Top 4 shitty Github Actions hacks that I used this weekend
#2 will make you vomit because I sure did
Github Actions is like the free cup of beer you get at chemistry conferences; it sucks, but hey, it’s free. That’s why I use it to build the configs for my homelab.
I had some decent CI pipelines set up for it, but unfortunately they weren’t very reliable. So I spent the weekend trying to improve it. Here is a summary of all the horrible hacks I ended up using along the way.

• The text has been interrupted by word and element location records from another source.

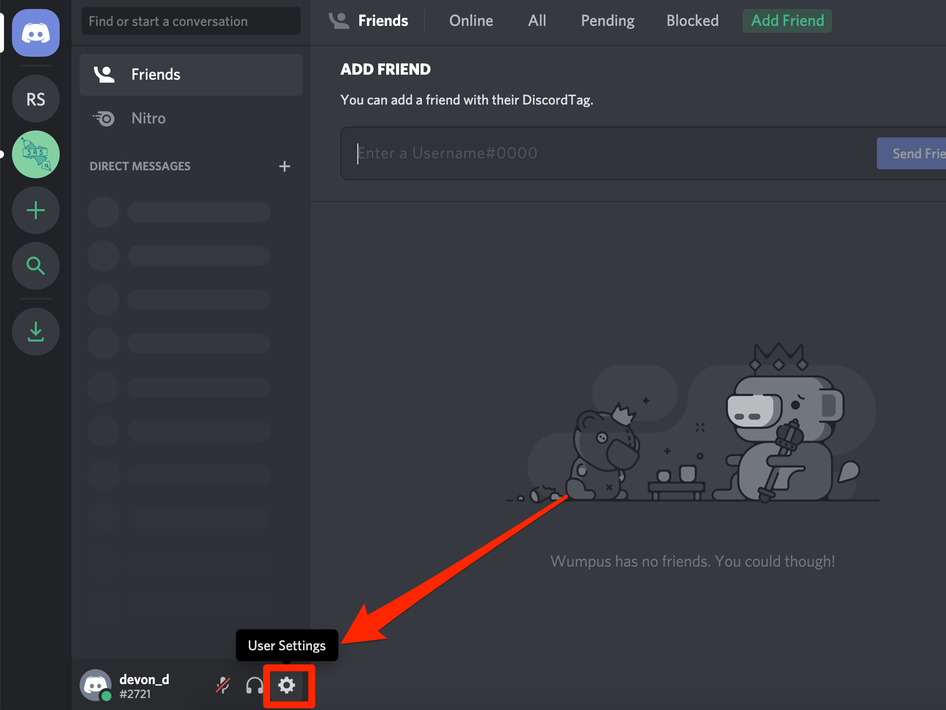Open Nitro in the sidebar
The width and height of the screenshot is (946, 710).
click(x=191, y=118)
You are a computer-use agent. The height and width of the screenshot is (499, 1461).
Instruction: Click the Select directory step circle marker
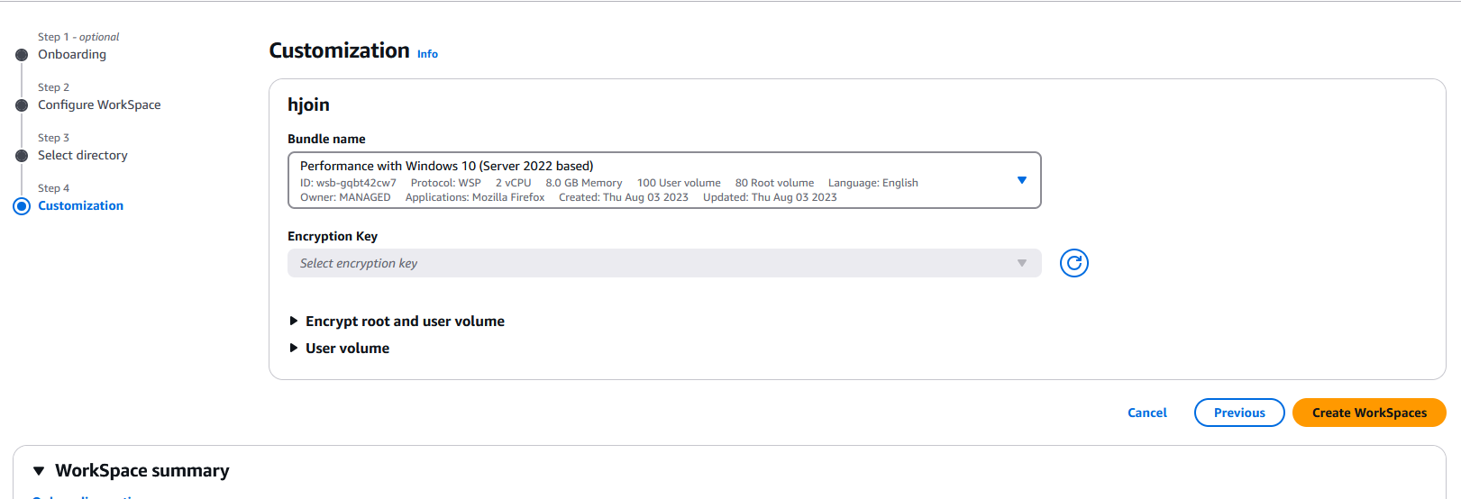22,156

For reference, here is a permalink to my workflows directory at the time of writing.
1. Dynamic job matrices for dynamic amounts of fun
Here is a job spec from my original pipeline:
nixos-build:
name: Build NixOS configurations
runs-on: ubuntu-latest
needs:
- flake-check
strategy:
fail-fast: false
matrix:
target:
- banana
- donkey
- gfdesk
# TODO: - shai-hulud
- thonkpad
# TODO: - jonathan-js
steps:
- uses: actions/checkout@v2
- uses: cachix/install-nix-action@v13
with:
nix_path: nixpkgs=channel:nixos-unstable
extra_nix_config: |
experimental-features = nix-command flakes
access-tokens = github.com=${{ secrets.GITHUB_TOKEN }}
- uses: cachix/cachix-action@v10
with:
name: astralbijection
authToken: "${{ secrets.CACHIX_AUTH_TOKEN }}"

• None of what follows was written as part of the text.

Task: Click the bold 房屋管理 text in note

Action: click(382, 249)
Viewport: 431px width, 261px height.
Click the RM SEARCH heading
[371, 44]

- name: Install nixos-rebuild
run: GC_DONT_GC=1 nix-env -i nixos-rebuild -f '<nixpkgs>'
- name: Build NixOS expression
run: GC_DONT_GC=1 nixos-rebuild build --flake ".#${{ matrix.target }}"
The strategy.matrix
attribute lets me parameterize this job over multiple
different build targets.
However, did you know that the matrix
attribute doesn’t even have to be
statically defined? For example, I can define a job like this:
calculate-matrix:
name: Calculate build matrix
runs-on: ubuntu-latest
outputs:
# 1.
matrix: ${{ steps.set-matrix.outputs.matrix }}
steps:
# 2.
- name: Calculate build matrix
run: <some code to generate an arbitrary matrix file at matrix.json>
# 3.
- name: Set matrix output
id: set-matrix
run: |
jq . matrix.json
matrix=$(cat matrix.json)
echo "::set-output name=matrix::$matrix"
- We declare an output called
outputs.matrix
, which will be a string. - This command generates some arbitrary JSON file. Doesn’t matter what it is; it just does that.
- Then, we use
jq
to pretty-print that JSON for debugging, and write its contents tooutputs.matrix
.
In my own pipeline, that JSON file looks something like this:
{
"checks": {
"target": [
{
"name": "Nix check x86_64-linux.home-manager-astrid@Discovery",
"os": "ubuntu-latest",
"target": "checks.x86_64-linux.home-manager-astrid@Discovery"
},
{
"name": "Nix check x86_64-linux.home-manager-astrid@aliaconda",
"os": "ubuntu-latest",
"target": "checks.x86_64-linux.home-manager-astrid@aliaconda"
},
...
},
"nix-docker-images": {
"target": [
{
"name": "Nix dockertools internal-lxd-simplestreams",
"os": "ubuntu-latest",
"target": "packages.x86_64-linux.internal-lxd-simplestreams"
},
...
]
},
"dockerfiles": {
"image": [
"central-fluentd"
],
...
}
}
Essentially, each top-level attribute corresponds to a different kind of job,
and their values are what I have in the strategy.matrix
field.
I can then use those properties in dependent jobs like so:
build-checks:
name: ${{ matrix.target.name }}
needs: calculate-matrix
runs-on: "${{ matrix.target.os }}"
strategy:
fail-fast: false
matrix: "${{ fromJson(needs.calculate-matrix.outputs.matrix).checks }}"
steps:
# -snip-
build-nix-containers:
name: ${{ matrix.target.name }}
needs: calculate-matrix
runs-on: "${{ matrix.target.os }}"
strategy:
fail-fast: false
matrix:
${{ fromJson(needs.calculate-matrix.outputs.matrix).nix-docker-images }}
steps:
# -snip-
build-dockerfiles:
runs-on: ubuntu-latest
name: Dockerfile ${{ matrix.image }}
needs: calculate-matrix
strategy:
fail-fast: false
matrix: "${{ fromJson(needs.calculate-matrix.outputs.matrix).dockerfiles }}"
steps:
# -snip-
Each individual target ends up running in parallel, and it’s super cool and good. Paired with Cachix, all of my NixOS configurations and packages can be built at once. That makes my pipeline look like this.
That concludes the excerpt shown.